PROTECTION
RADIOLOGIQUE
Voici
un document de synthèse établi par un éminent spécialiste en radioprotection du
rapport du Comité de Radioprotection CRPPH de l'AEN-OCDE.
Au moment où le Gouvernement français prévoit de transposer les Directives Euratom sur les normes de protection des travailleurs et du public en suivant les recommandations de la CIPR-60, et ce d'une manière particulièrement restrictive, ce rapport de l'AEN est très important.
Notons que l’Académie des Sciences et l’Académie de Médecine ont également émis de sérieuses réserves au sujet des recommandations de la CIPR-60, notamment celles concernant une réduction des taux d’irradiation admissibles pour les travailleurs et les populations, par rapport aux normes adoptées précédemment et qui sont les normes officielles pour le moment dans notre pays.
En
fait, l'AEN dit tout haut ce que bien des membres de la CIPR pensent, à
commencer par son Président, Roger Clarke, à savoir que les recommandations
CIPR-60 dans leurs points importants pour la protection du public et
l'évaluaton des dommages à la suite de doses reçues, se trouvent être dépassées
et ne sont ni adaptées, ni claires, ni cohérentes.
Autant de raisons
pour éviter en France de se laisser enfermer dans des carcans irréalistes et
nuisibles au développement et à la perception de l'énergie nucléaire.
Michel
Lung
16/01/2002
ANALYSE
CRITIQUE DU SYSTÊME DE PROTECTION RADIOLOGIQUE CIPR-60
RAPPORT DU COMITĖ CRPPH DE L'AEN-OCDE
(présenté
à l'IRPA - Avril 2000)
Sigles : CIPR-60 :
Soixantième rapport (1990) de la Commission Internationale de Protection
Radiologique. La CIPR est une institution internationale privée faisant des
recommandations en matière de normes de protection radiologique, dont les
membres sont cooptés.
AEN-OCDE : Agence de l’Energie Nucléaire
de l’Organisation de Coopération et de Développement économique, en charge des
développements de l’énergie nucléaire civile.
Comité CRPPH : Committee on Radiation
Protection & Public Health, comité de l’AEN chargé de donner des avis en
matière de radioprotection et de santé
des individus.
IRPA :International Radiation
Association, fédération internationale des sociérés de protection radiologique.
UNSCEAR : United Nations Scientific
Committee on the Effects of Atomic Radiation, comité créé à l’origine à la
suite des essais d’explosions atomiques.
AIEA : Agence Internationale de
l’Energie Atomique, agence dépendant
des Nations Unies, située à Vienne, chargée de la promotion de l’énergie
nucléaire civile, de sa sûreté et du contrôle de la prolifération.
(pour la forme, autres institutions non
mentionnées dans le texte :
BEIR : Board on Radiation Effects
Research, US National Research Council,
NCRP : US
National Commission for Radiation Protection,
“HPS” : Health Physics Society, Société Américaine de
Radioprotection).
Depuis 40 ans les avis de l'AEN font foi au plan international, au même titre que ceux de l'AIEA et de l'UNSCEAR. Le Comité CRPPH-AEN s'exprime avec diplomatie sur certaines dispositions des Recommandations du Rapport ICRP-60. Au-delà des précautions de forme, le verdict est sévère.

* **EXTRAIT DES DONNÉES**:

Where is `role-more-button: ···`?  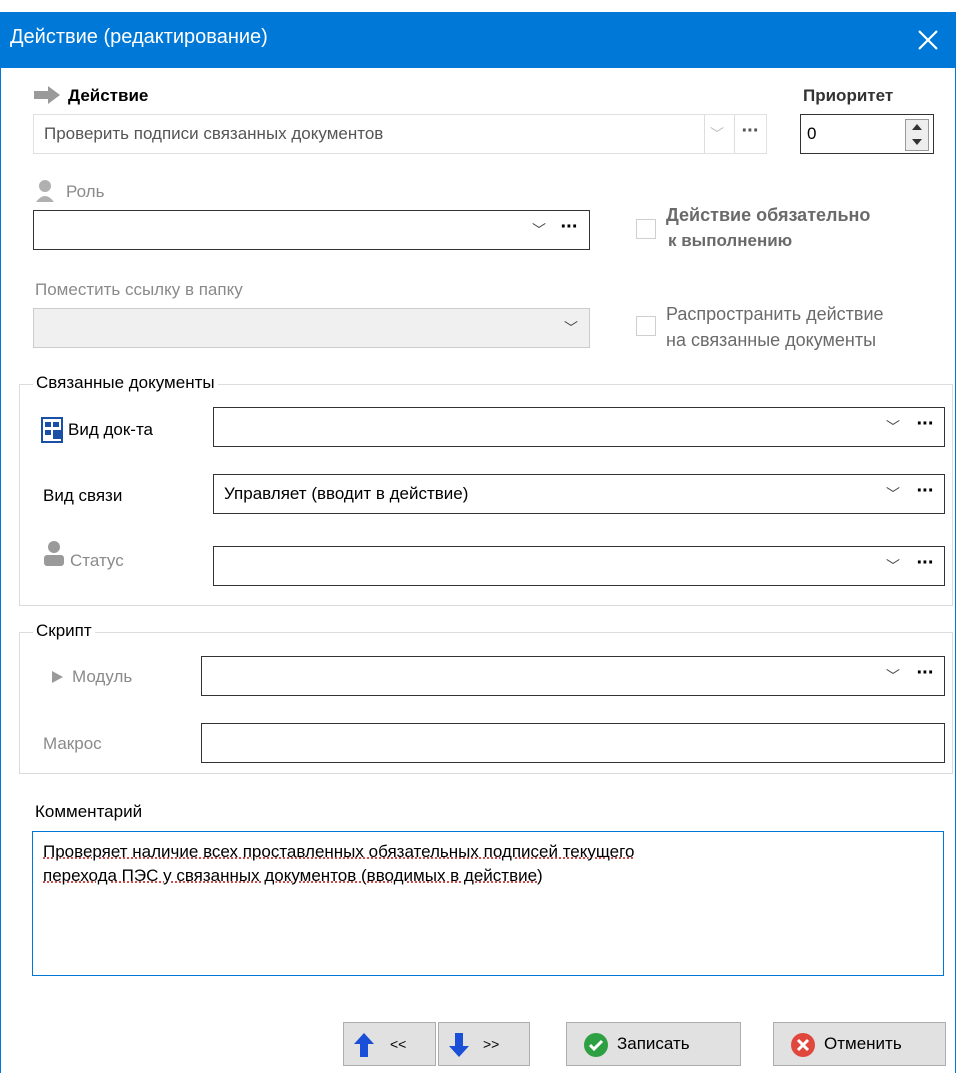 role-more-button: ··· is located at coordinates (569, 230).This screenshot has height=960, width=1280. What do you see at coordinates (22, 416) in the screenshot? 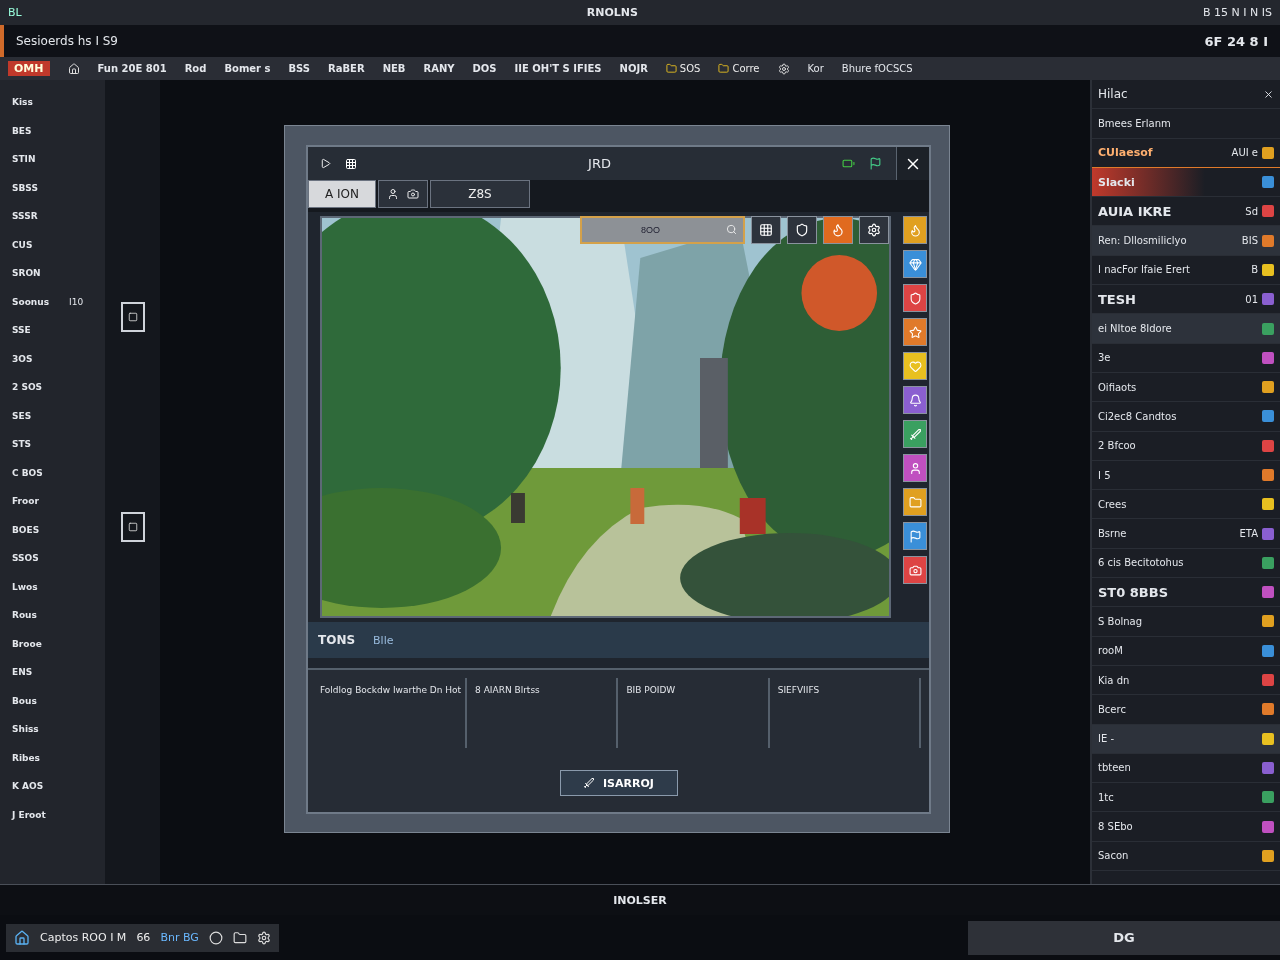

* **CONSIGNE**: Recopiez tel quel le passage du texte sur la protection radiologique qui commence à « Au moment où » et va jusqu'à « est très important. » inclus. Les données n'ont aucun lien avec le texte.

* **EXERCICE CORRIGÉ**:
Au moment où le Gouvernement français prévoit de transposer les Directives Euratom sur les normes de protection des travailleurs et du public en suivant les recommandations de la CIPR-60, et ce d'une manière particulièrement restrictive, ce rapport de l'AEN est très important.